TEXT FOR ANALYSIS
*** Begin section ***
UNITED STATES DISTRICT COURT FOR THE SOUTHERN DISTRICT OF NEW YORK


August 27, 1969

Else Kaplun, as Executrix of the Estate of Agnes S. Kaplun, Deceased, Plaintiff
v.
United States of America, Defendant

Tenney, District Judge.

The opinion of the court was delivered by: TENNEY

TENNEY, District Judge:

This is an action commenced by plaintiff on May 28, 1968, for the refund of Federal estate taxes in the amount of $22,337.89, plus interest as provided by law. This court has jurisdiction of this action under 28 U.S.C. § 1346.

 Both sides have moved herein for summary judgment pursuant to Rule 56 of the Federal Rules of Civil Procedure.

 Briefly, the facts are not disputed and are as follows:

 Agnes S. Kaplun died testate on September 1, 1962. Her last will and testament was admitted to probate by the Surrogate's Court for New York County, State of New York, and letters testamentary were issued to Else Kaplun, as Executrix (the plaintiff herein) on December 13, 1962.

 Paragraph "SECOND" of decedent's will provided as follows:

 

"SECOND: I hereby give, devise and bequeath the entire collection of gold and platinum coins left me by my late beloved husband, to the State of Israel, upon condition that the same be kept and exhibited in the State of Israel, in an appropriate museum, that the same be marked and identified to the viewing public as 'The Collection of Dr. Aron A. Kaplun' and that the State of Israel will undertake to keep the said collection in perpetuity, never to be sold or otherwise disposed of. In the event it is found necessary, I hereby direct my executrix, hereinafter named, to appropriate whatever funds may be necessary from this estate for the purpose of effecting this bequest, having specifically in mind possible transportation and insurance charges for shipping to Israel."

 On November 27, 1964, the estate filed its Federal estate tax return showing a taxable estate of $196,685.50 and a tax due of $33,706.04, which was paid in full. In the estate tax return the estate took a deduction of $67,954.00 for a bequest to the State of Israel pursuant to paragraph "Second" of decedent's will. This deduction was taken pursuant to Section 2055 of the Internal Revenue Code of 1954, 26 U.S.C. § 2055, which provides for deductions for certain charitable bequests.

 After an audit, the Internal Revenue Service disallowed this deduction, increased the value of the coin collection, and made the resulting estate tax deficiency assessment on November 27, 1964, in the amount of $14,607.66 plus interest of $866.45, for a total of $15,484.11. That amount was paid by the estate, which now sues for its refund.

 It should be further noted that the Surrogate of New York County has held in a construction proceeding that the bequest in question constitutes a charitable trust (Estate of Agnes S. Kaplun, N.Y.L.J. 16 (April 6, 1965)), and that it accordingly qualifies as an allowable deduction in computing the New York State taxes under Sec. 249-s of the Tax Law of the State of New York, (McKinney's Consol. Laws, c. 60).

 Defendant no longer argues that the provisions of decedent's will referred to do not create a trust, nor is any claim made that the State of Israel, as a sovereign nation, could not qualify as a trustee. *fn1" Indeed, it appears that the coin collection was delivered to the State of Israel in December 1963, that the Minister of Education of the State of Israel has selected and designated the Kadman Numismatics Museum of the Museum Haaretz, Tel Aviv, Israel, as the repository where this collection is to be displayed, and that the above-named Museum is a public corporation organized under the laws of the State of Israel for educational and cultural purposes only. *fn2"
*** End section ***
DATA SEGMENT
*** Begin section ***
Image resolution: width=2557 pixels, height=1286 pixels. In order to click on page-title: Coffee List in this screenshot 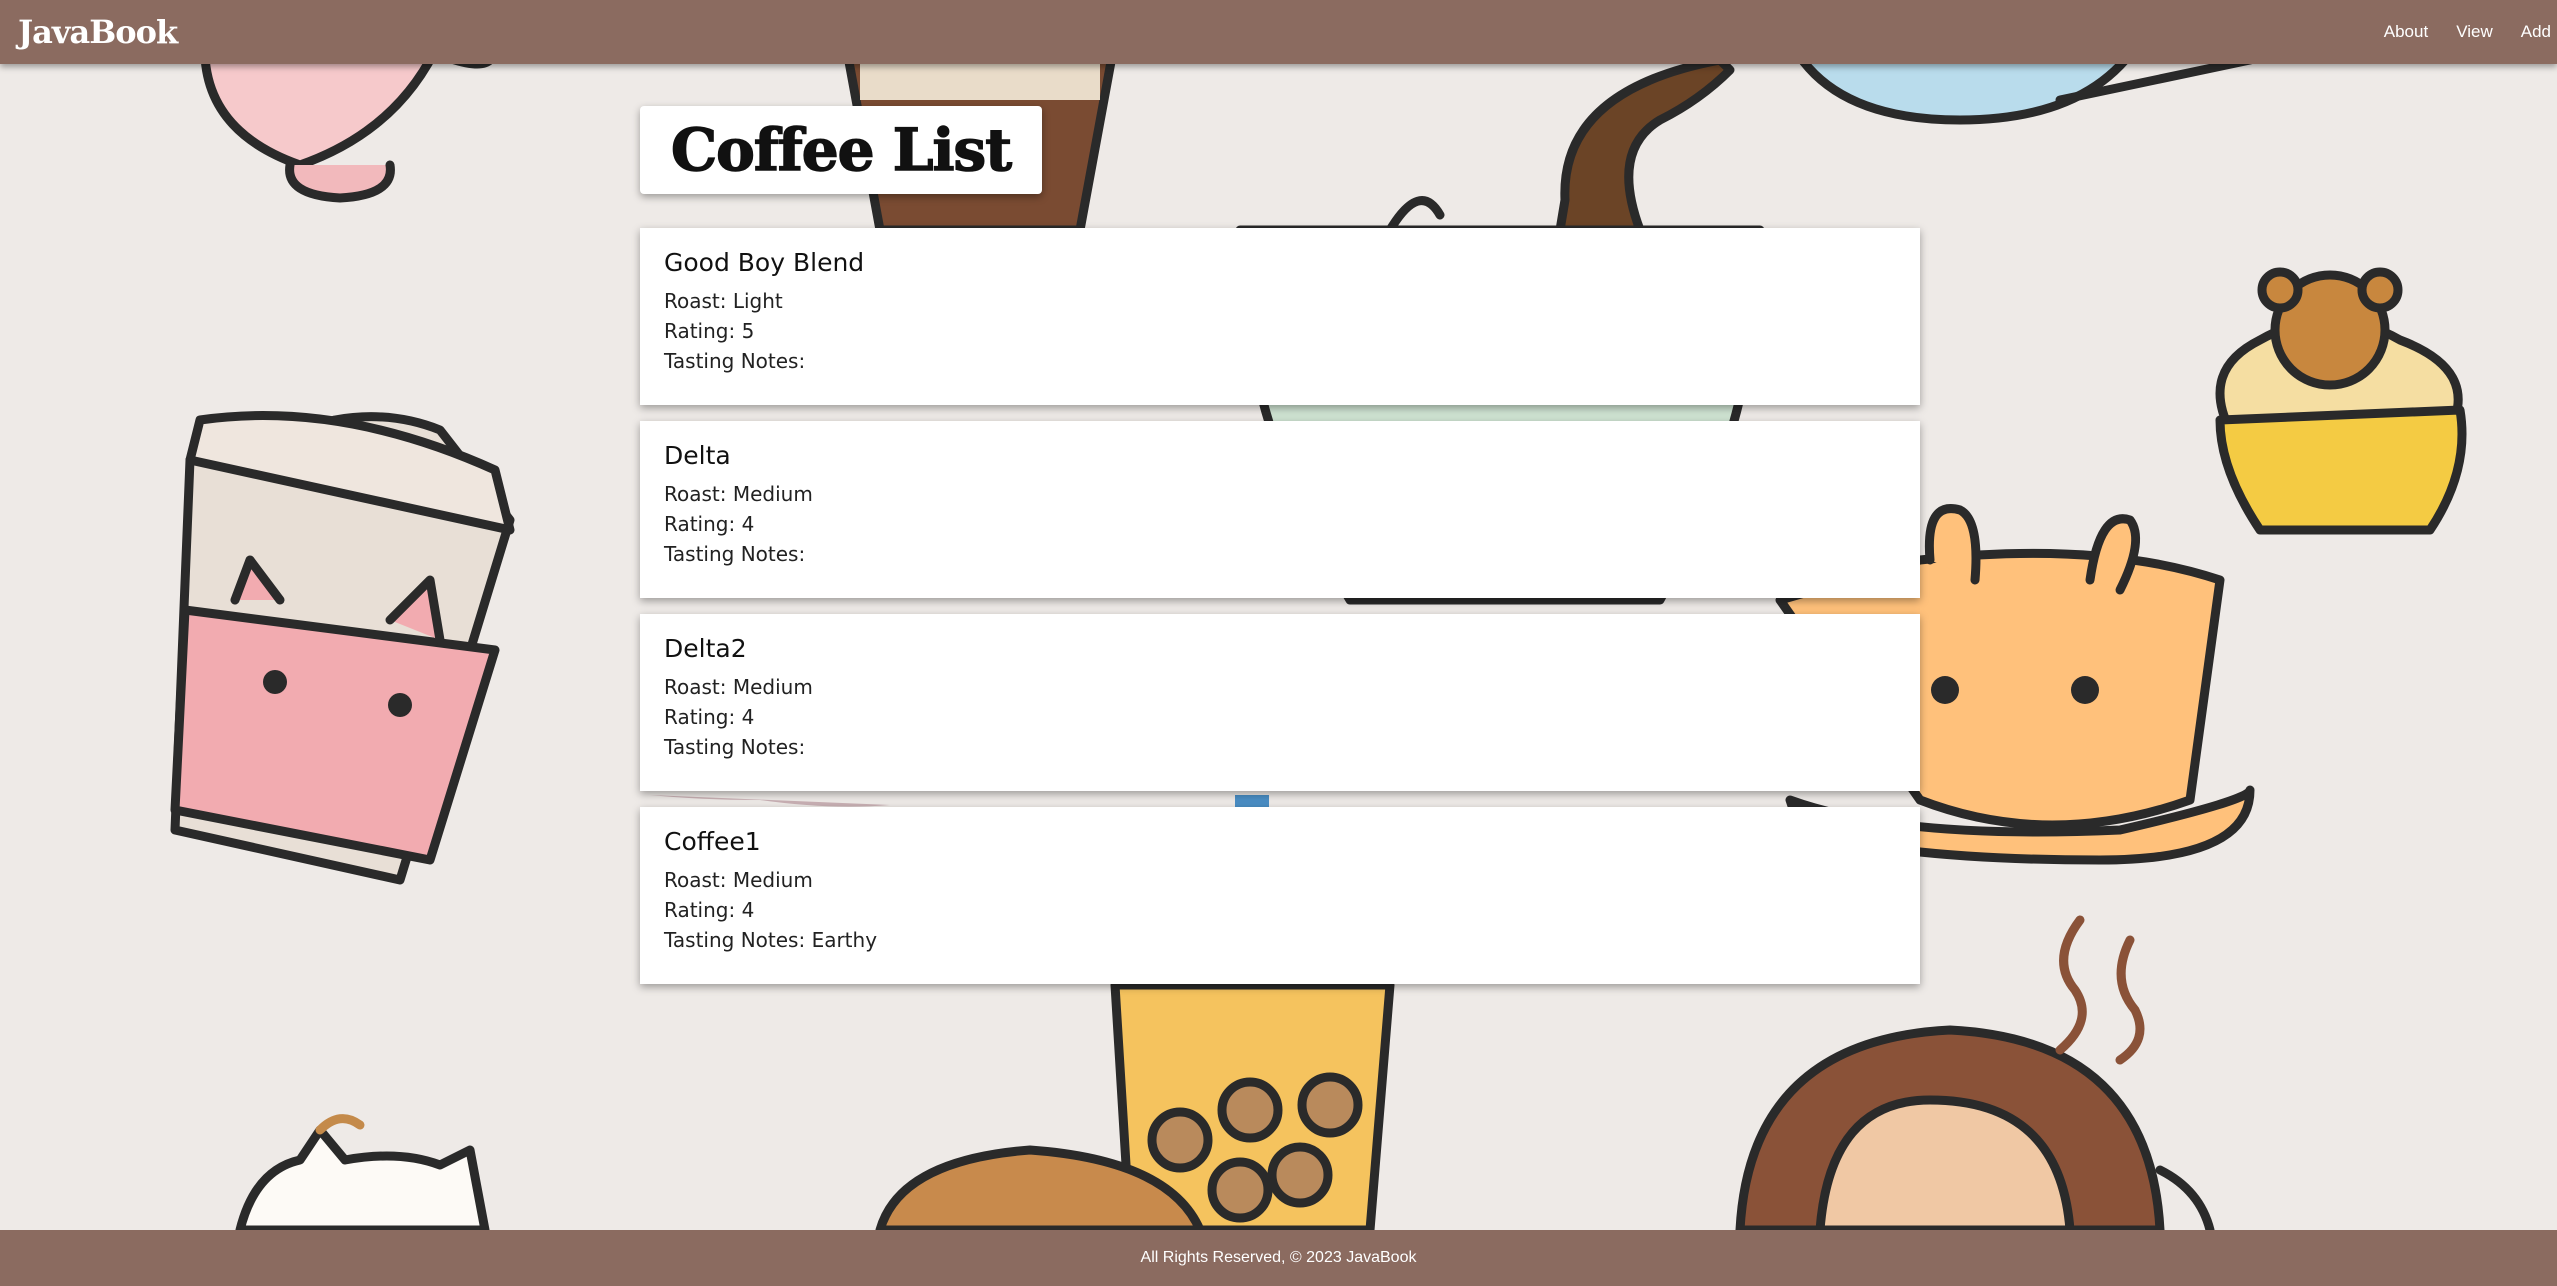, I will do `click(842, 150)`.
*** End section ***
CHECK YOUR UNDERSTANDING
• a. Answer these questions from the court opinion on the Kaplun estate tax refund:
(i) On what date did Agnes S. Kaplun die?
(ii) How large a deduction did the estate take on its return for the bequest to the State of Israel?
(iii) In what month and year was the coin collection delivered to the State of Israel?
• b. List every date in the court opinion on the Kaplun estate tax refund that gives a day, a month and a year, naming each date only once.
• c. Decide whether each statement agrees with the court opinion on the Kaplun estate tax refund, and support each answer with a quotation from it:
(i) The estate filed its Federal estate tax return on November 27, 1964.
(ii) The will permitted the State of Israel to sell the coin collection.
(iii) The museum chosen to display the collection is in Jerusalem.
The material plays no role in what comes next.

WRITTEN ANSWERS
• a.
(i) September 1, 1962
(ii) $67,954.00
(iii) December 1963

• b.
August 27, 1969
May 28, 1968
September 1, 1962
December 13, 1962
November 27, 1964
April 6, 1965

• c.
(i) Yes: "On November 27, 1964, the estate filed its Federal estate tax return"
(ii) No: "never to be sold or otherwise disposed of"
(iii) No: "the Kadman Numismatics Museum of the Museum Haaretz, Tel Aviv, Israel"